Q. How can ACRL help libraries demonstrate their value to and impact on their campuses, particularly to academic administrators and key stakeholders? Could you address this question in terms of metrics (inputs, outcomes, outputs, etc.)?
A. Again, I would turn to the ACRL Standards for Libraries in Higher Education as well as to the ACRL Value of Academic Libraries Report for some examples of the types of outcomes measures that can be used to demonstrate our value. These sources will present concrete and recent examples of demonstrable metrics. Examples include:
- Determining how many faculty members and students based their decision to become a member of our particular academic community because of the resources available in the library;
- Describing the impact information literacy sessions have had on the students success in particular courses. This can be done through a variety of means – including the use of standardized tests, or through having a research component in the course as a part of the course grade;
- Detailing the extent to which faculty members express support for library workshops and instruction sessions; or
- Providing evidence of grant support for faculty, received as a result of using or having access to the library resources.

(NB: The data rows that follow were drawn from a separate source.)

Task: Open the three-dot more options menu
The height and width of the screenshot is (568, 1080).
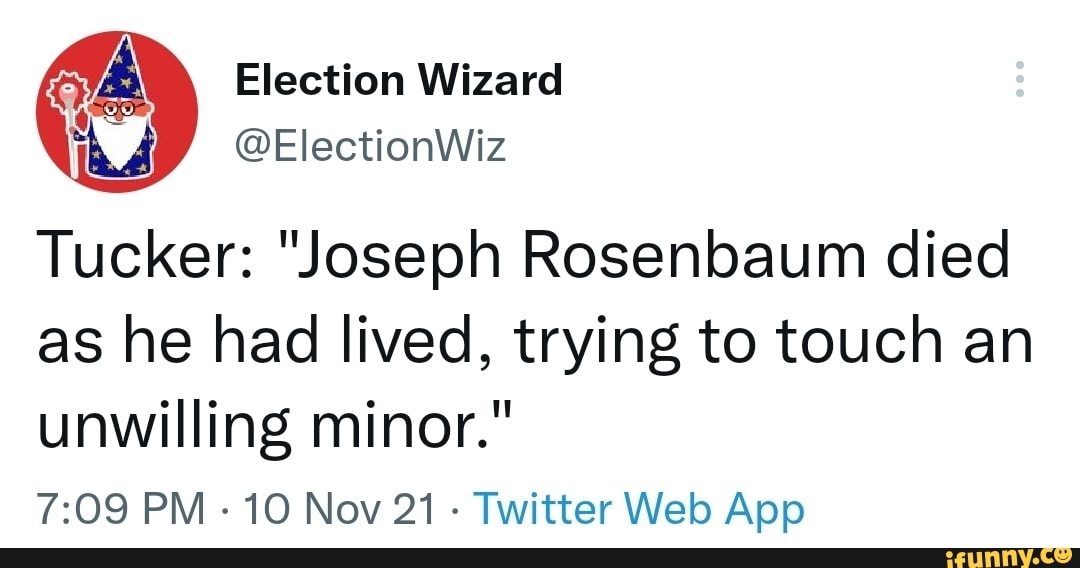Action: (1019, 79)
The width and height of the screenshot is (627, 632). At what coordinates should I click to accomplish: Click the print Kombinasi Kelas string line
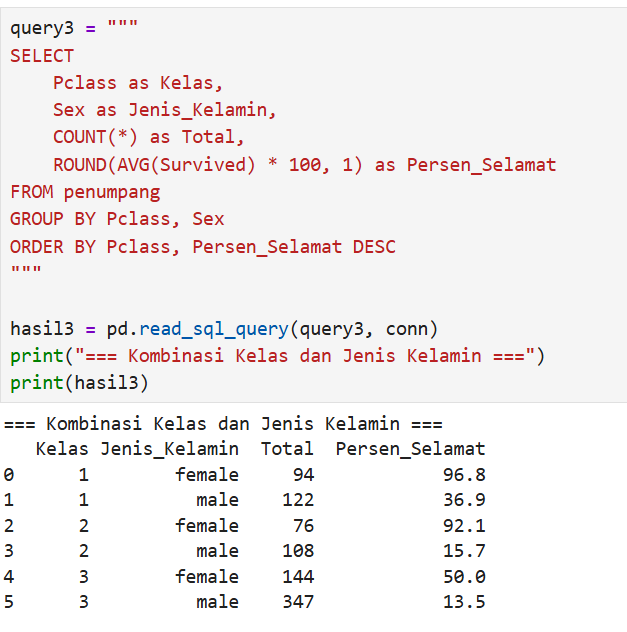(x=278, y=356)
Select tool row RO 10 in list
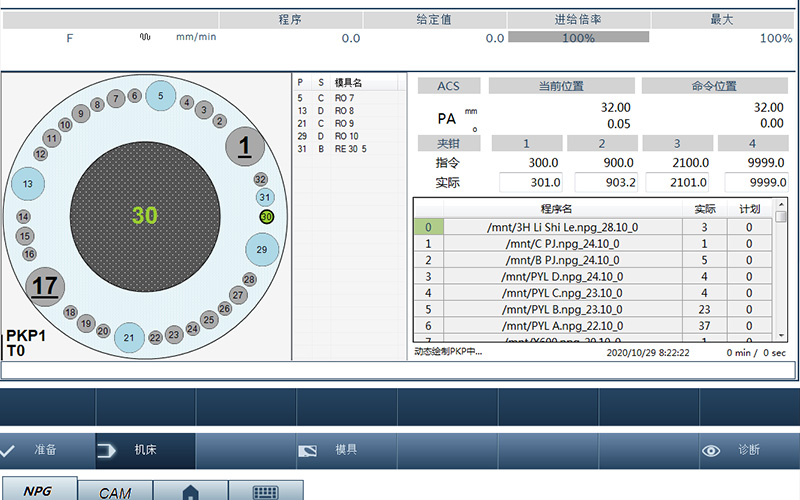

The above are recent examples but in 1987 a case study at the University of Virginia determined that students who used books from the library reserve collection performed better in their courses than did students who did not use the library reserve collections (Self, 1987). Although we haven’t always made it public, we have always had the type of impact that we now need to demonstrate.
These are but a few ways in which the library can demonstrate its value. Others are suggested in the documents I mentioned and the workshops that ACRL has presented on the subjects can also provide guidance to our members.
Self, James. (1987). “Reserve Readings and Student Grades: Analysis of a Case Study,” Library and Information Science Research, 9: 29-40.